Task instructions —
Your response must be made up of each line in the data below that contains the string "computer".

[Stored items from a collection]
☆ ☆ ☆ ☆

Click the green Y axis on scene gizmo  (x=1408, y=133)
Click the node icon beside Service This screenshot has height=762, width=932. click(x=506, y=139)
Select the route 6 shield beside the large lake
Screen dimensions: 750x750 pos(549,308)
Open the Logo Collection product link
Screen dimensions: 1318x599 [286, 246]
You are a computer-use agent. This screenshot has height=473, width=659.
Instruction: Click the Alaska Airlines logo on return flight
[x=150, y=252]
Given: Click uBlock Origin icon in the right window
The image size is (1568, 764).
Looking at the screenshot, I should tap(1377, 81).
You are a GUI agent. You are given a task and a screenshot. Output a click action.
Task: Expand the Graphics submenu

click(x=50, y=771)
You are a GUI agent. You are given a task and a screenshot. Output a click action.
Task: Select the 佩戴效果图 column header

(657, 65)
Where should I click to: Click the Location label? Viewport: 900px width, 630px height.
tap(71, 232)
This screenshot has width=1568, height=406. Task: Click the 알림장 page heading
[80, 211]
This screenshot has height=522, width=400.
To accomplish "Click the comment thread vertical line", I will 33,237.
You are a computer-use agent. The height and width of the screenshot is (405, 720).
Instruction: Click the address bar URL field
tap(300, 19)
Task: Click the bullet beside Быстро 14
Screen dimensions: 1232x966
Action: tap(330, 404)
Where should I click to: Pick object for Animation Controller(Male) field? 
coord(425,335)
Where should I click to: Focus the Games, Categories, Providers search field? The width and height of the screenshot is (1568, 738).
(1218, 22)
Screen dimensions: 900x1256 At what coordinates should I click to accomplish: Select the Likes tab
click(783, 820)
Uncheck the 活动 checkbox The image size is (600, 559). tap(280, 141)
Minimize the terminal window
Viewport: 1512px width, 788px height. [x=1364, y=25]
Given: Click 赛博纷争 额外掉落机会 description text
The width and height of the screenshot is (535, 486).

☆ ☆ ☆ ☆

Solution below —
You are a computer-use agent. This screenshot has height=473, width=659.
You are a computer-use agent. The height and width of the screenshot is (405, 720).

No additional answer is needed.